熊本に赴任した1891(明治24)年の3年後、日清戦争が開戦となります。欧米列強へ追いつけ、という軍拡が続く頃でした。軍事費が国家予算の多くを占めていきます。
西南戦争の激戦地になった熊本にはその後、陸軍第六師団という大きな組織の司令部が置かれました。「軍都」として勢いを増し、「兵隊であふれている」と記したように熊本市が変わってゆく様に、八雲の気持ちは曇りがちでした。変わらぬ自然を尊び、見えざる世界に真理を求めるのが彼の生き方です。
その頃、友人の日本学者バジル・ホール・チェンバレンへの手紙(1893年12月14日付)では、こんな胸の内も明かしています。

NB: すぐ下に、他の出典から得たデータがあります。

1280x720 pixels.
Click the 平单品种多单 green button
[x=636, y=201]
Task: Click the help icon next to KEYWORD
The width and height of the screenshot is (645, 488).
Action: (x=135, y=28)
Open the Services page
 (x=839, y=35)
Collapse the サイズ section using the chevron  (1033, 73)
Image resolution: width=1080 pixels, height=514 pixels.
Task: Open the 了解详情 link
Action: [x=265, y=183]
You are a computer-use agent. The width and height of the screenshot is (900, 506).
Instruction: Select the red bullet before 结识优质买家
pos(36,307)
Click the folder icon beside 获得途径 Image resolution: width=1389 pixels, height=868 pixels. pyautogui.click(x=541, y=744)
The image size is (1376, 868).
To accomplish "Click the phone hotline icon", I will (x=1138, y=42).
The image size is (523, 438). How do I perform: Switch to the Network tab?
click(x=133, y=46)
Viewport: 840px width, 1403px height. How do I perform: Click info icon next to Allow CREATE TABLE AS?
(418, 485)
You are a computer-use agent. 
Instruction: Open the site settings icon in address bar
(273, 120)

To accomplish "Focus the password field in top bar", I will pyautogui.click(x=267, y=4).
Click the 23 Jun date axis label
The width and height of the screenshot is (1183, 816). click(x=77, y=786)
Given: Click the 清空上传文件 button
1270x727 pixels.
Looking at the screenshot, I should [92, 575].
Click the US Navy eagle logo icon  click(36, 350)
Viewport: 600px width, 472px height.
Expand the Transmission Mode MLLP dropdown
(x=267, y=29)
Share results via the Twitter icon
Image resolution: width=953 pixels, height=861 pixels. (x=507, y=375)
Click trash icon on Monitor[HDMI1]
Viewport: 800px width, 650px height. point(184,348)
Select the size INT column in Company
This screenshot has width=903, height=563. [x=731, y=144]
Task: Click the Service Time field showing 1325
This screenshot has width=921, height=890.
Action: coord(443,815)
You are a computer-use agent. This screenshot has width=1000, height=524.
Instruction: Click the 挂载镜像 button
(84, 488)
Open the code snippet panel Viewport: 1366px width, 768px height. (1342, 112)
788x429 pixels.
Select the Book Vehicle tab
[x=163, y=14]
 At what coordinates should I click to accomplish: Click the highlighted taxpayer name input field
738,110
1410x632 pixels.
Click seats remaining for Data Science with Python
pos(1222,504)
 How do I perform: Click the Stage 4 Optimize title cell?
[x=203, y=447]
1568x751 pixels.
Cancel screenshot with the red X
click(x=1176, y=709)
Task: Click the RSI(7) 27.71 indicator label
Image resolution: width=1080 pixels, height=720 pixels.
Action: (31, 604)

「人生に生きる目的を与えてくれたのはゴーストです。(略)彼らは私たちに生きる目的、自然を畏怖することを教えてくれました。ゴーストもエンジェルもデーモンも今はもういません。この世の中は電気と蒸気と数字の世界になってしまいました。それは味気なく、空しいことです」
この第五高等中学校は1887(明治20)年、帝国大学に入るための学力養成機関として創立されました。いわゆるナンバースクールで、後に第五高等学校と改称され、八雲の退任後になりますが、英国留学に向かう前の夏目金之助(漱石)も勤務しています。卒業生として昭和の高度経済成長時代に首相を務めた池田勇人や佐藤栄作らがいます。
校長の嘉納治五郎から
「日本の精神」を学ぶ
良き出会いもありました。
出迎えた校長は、柔術の大家として知られる嘉納治五郎(1860~1938)です。八雲はこの人物にひかれました。
西田にこんな風に知らせています。嘉納はこれまで会った日本人の誰よりも立派に英語を話す、としたうえで、
「性格は同情心にあふれ、まったくかざらず正直です。これは人格のできた人の特色といえるでしょう。一度会っただけで、久しい友であるかのような気がするのです」
柔術の稽古も見学に行きました。直線的に動こうとする西洋人とは違い、敵の攻撃する力をうまく使って敵を倒す様子に驚いています。いわば、暴力の裏をかく精神の鍛錬だと感じ入っていました。